Observation 1: Coca-Cola Freestyle touchscreen Coke Machines are no longer a thing. It was introduced in 2009, and even just last year the lines were really long at NRA. This year, you could waltz up and get a spritz of your own recipe of vanilla-cherry-Pibb-Lime-Dasani-Powerade-Orange-Fanta any time you felt like it. Now that the machine is all over stripmalled America, it’s not newsy. (Yet it was still the focus of the Coke booth.) Well-distributed, Coke. So…what else you got in your pipeline?

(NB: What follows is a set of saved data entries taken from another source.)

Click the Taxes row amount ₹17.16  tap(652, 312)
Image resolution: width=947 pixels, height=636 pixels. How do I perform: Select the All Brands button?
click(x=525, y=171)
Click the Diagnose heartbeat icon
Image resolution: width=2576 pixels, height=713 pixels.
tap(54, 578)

Observation 2: McCormick Place is not set up for the #NRAShow hashtag. There’s almost no place to sit like a dignified person and charge your iPhone or iPad or iWhatev. C’mon, McCormick Place. I know you want to encourage people to walk and only sit down when it’s time to do business in the booths. But c’mon. We’re live-tweeting the hell out of this #NRAShow. That’s the thing we do now to prove to suspicious compatriots who didn’t get to travel to The Presumably Windy City we were responsibly absorbing substance at all moments. An outlet that doesn’t make me sit on the floor? Please?

Observation 3: There are two kinds of people at the #NRAShow. When you’re strolling the show, everyone either looks absurdly confident or worried.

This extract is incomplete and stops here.